Book Review: Tennessee Williams by Paul Ibell

Paul Ibell, Tennessee Williams (Reaktion Books, 2016). pp.192. £11.99

Paul Ibell’s Tennessee Williams, part of Reaktion’s Critical Lives strand, provides a thorough, well-balanced overview of Williams’s life; it is a solid, well-considered addition to the biographical materials available on its subject, one of the foremost contributors to the American theatrical canon. Spanning just over 180 pages, Ibell explores three central aspects of Williams’s life-story: his tumultuous familial upbringing; the centrality of homosexuality and gender dynamics to his work; and the sharp, irreversible decline he experienced from the mid-1960s through to his death in the early-1980s, a decline punctuated by his fraught, painful relationship with his critics. Ibell emphasises Williams’s near-universal appeal with audiences, an appeal which rests upon the undeniable brilliance of three masterworks of his early- and mid-career: The Glass Menagerie (1944), A Streetcar Named Desire (1947), and Cat on a Hot Tin Roof (1955). The enduring power and popularity of these plays leads Ibell to describe Williams in his introduction as ‘the poet laureate of life’s failures: the moths whose wings were fatally burned’.[i] Ibell makes much of Williams’s preternatural ability to tap into humanity’s shared, common experience of tragedy, which both explains Williams’s enduring appeal, and is also inextricably related to Williams’s own family life and upbringing.

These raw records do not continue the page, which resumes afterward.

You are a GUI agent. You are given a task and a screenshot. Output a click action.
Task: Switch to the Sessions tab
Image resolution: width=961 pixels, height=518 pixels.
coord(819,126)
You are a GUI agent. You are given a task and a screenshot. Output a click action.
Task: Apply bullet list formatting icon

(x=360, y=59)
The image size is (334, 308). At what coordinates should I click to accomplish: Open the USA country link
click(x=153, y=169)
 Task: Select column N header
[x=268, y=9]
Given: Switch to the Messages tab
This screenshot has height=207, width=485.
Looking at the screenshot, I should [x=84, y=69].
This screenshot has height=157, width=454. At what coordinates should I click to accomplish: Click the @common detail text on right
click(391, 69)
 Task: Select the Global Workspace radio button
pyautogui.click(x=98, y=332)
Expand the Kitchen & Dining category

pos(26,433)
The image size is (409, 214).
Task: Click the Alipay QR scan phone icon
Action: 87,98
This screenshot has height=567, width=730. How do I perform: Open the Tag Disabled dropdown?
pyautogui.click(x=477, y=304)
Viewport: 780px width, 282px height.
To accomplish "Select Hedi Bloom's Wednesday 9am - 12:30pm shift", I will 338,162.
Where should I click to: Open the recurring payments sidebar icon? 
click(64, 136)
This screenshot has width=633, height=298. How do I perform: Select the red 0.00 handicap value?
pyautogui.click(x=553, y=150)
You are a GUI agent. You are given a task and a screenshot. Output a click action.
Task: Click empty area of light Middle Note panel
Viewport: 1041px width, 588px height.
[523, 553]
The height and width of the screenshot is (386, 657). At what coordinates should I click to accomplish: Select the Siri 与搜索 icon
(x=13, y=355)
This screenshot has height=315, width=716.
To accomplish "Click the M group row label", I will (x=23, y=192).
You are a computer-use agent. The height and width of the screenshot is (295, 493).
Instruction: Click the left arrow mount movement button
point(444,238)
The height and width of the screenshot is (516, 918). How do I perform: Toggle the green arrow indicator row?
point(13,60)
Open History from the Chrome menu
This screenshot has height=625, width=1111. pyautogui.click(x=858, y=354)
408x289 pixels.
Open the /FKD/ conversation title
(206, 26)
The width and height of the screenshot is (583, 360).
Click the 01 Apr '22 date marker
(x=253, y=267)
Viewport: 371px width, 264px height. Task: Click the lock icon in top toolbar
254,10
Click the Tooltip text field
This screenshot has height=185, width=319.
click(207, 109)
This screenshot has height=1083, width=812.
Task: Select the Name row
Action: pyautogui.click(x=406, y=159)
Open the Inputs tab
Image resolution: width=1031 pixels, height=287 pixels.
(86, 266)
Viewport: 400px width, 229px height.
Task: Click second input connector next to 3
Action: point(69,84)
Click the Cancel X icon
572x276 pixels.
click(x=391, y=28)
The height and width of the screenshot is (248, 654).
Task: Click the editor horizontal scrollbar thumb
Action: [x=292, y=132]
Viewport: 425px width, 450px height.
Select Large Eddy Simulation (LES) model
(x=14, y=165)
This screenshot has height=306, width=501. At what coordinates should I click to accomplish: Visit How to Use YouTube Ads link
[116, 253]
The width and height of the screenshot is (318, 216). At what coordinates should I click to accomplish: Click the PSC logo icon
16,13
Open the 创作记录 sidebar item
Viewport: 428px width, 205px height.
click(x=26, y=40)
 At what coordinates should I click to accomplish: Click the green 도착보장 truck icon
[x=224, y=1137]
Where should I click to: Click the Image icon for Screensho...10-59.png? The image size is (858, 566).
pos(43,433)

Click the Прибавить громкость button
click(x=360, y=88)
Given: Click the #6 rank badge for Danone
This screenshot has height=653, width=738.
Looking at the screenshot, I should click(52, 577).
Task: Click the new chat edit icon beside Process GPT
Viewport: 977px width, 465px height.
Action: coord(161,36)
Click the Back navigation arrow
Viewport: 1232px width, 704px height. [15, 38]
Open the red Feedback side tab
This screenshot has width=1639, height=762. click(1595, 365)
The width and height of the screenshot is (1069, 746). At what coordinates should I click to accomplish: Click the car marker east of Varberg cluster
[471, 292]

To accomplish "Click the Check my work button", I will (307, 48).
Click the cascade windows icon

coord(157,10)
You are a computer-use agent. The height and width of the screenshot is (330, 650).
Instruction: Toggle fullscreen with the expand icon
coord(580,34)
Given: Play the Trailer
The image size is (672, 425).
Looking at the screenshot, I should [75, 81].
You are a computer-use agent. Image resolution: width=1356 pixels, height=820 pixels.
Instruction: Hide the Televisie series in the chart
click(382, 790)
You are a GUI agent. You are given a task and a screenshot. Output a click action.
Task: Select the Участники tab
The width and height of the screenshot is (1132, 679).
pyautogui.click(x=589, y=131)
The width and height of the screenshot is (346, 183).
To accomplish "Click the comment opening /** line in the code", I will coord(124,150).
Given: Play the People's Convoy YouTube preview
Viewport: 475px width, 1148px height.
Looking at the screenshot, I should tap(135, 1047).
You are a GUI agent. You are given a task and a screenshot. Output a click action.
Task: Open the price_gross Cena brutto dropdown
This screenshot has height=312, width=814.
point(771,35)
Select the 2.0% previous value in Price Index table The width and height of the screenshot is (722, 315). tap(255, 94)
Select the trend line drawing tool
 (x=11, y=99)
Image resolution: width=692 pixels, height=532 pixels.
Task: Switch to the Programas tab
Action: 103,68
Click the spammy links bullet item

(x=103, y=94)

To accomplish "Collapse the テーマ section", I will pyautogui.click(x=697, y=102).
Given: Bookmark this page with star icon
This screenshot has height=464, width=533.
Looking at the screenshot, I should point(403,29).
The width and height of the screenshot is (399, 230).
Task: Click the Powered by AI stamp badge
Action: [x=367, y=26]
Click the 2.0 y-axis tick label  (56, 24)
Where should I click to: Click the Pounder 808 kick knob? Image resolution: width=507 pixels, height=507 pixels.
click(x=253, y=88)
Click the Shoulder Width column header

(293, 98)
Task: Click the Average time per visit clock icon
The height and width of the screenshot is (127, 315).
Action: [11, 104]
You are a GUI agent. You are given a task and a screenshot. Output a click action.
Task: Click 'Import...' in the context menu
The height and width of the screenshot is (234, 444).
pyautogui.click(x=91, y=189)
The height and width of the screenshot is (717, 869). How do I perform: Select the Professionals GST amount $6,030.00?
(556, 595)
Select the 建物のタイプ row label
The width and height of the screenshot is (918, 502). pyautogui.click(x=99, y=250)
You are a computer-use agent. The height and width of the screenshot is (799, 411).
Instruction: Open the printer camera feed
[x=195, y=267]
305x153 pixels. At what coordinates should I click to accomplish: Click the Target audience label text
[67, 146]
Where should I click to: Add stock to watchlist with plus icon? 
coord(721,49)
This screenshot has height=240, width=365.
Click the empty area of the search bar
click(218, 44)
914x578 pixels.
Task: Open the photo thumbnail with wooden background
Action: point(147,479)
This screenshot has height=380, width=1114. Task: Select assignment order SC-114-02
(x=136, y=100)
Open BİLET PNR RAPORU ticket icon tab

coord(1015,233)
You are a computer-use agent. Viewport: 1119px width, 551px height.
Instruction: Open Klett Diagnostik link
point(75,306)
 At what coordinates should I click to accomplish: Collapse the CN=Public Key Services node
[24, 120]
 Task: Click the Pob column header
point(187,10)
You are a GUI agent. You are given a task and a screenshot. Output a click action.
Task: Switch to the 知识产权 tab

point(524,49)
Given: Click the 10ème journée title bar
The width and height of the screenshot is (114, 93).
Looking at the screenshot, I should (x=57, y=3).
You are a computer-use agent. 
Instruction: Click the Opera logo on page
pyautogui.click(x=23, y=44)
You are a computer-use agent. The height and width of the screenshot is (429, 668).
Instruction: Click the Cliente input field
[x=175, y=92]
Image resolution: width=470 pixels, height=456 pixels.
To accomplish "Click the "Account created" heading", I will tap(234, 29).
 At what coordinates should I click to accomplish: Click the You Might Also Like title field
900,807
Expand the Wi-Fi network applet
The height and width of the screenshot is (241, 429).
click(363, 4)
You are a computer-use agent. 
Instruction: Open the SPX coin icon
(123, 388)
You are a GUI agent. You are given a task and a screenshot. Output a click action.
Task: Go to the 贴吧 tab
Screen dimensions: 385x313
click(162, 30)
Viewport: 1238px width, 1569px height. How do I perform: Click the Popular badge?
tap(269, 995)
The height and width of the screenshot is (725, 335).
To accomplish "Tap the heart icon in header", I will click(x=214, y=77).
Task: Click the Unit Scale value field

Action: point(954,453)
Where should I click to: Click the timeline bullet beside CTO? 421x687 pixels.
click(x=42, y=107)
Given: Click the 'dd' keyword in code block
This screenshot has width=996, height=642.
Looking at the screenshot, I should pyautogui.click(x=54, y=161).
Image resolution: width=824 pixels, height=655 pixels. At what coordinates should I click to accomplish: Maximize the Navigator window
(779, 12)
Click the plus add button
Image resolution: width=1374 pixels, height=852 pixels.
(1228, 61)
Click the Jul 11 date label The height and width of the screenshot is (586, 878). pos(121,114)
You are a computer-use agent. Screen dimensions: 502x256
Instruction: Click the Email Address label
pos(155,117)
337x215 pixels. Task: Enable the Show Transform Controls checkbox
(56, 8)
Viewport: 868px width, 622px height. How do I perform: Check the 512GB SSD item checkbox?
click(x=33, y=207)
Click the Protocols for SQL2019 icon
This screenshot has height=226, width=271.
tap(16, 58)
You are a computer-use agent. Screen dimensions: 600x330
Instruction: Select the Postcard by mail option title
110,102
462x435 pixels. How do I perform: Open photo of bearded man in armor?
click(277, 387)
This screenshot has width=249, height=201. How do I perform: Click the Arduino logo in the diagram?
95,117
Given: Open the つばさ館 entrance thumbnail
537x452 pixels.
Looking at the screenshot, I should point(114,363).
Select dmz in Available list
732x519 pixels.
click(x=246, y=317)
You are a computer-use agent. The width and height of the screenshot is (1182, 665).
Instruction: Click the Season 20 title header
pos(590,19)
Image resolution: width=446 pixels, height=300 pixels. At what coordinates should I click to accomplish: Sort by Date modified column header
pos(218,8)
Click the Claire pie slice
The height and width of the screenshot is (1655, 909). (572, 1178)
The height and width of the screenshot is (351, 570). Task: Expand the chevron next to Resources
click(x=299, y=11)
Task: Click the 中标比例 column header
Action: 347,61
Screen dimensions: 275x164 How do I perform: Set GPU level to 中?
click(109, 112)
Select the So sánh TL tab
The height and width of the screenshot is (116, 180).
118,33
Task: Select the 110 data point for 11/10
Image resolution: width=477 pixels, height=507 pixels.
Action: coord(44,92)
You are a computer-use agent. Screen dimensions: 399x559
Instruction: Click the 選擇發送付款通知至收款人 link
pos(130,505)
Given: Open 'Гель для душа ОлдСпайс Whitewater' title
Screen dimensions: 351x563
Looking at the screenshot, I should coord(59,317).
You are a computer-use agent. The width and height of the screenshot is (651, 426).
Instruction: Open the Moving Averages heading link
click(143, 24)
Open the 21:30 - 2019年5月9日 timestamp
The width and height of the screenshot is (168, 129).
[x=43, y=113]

In the early chapters of Tennessee Williams, Ibell skilfully outlines the factors within Williams’s home-life that contributed to the composition of his early theatrical output. Ibell’s approach validates Williams’s opinion that ‘The impulse which generates a new piece of work reflects the emotional climate in which you exist’.[ii] At the center of his ‘emotional climate’ were his father, mother, and sister. Williams’s father, Cornelius Coffin Williams (who, as Ibell points out, ‘believed his oldest son to be a failure’ [14]), served as the inspiration for ‘Big Daddy’ Pollitt in Cat on a Hot Tin Roof and, perhaps more pertinently, Cornelius McCorkle in his final, rarely performed comedy, A House Not Fit to Stand (1982). Williams’s experiences with his flighty, eccentric mother, Edwina, are mirrored in the interplay between the long-suffering matriarch and faded Southern Belle Amanda Wingfield and her ‘selfish dreamer’ of a son, Tom, in The Glass Menagerie.[iii] Indeed, the biographical resonances of Williams’s life extend to Williams’s mentally ill sister Rose, who Ibell describes as ‘a source of material for Tennessee’s plays and … clearly the model for the character of Laura, the damaged young woman in … The Glass Menagerie. She was also partly the inspiration for Blanche in A Streetcar Named Desire. In fact’, Ibell reveals, ‘there is a character called Rose in almost every one of his plays, as if every example of his art were in some way a tribute – or an apology – to her’ (23-25). Ibell’s early chapters, therefore, expertly establish Williams’s penchant for transforming the biographical elements of his life into plays which have endured throughout the years and which will continue to do so as time goes by.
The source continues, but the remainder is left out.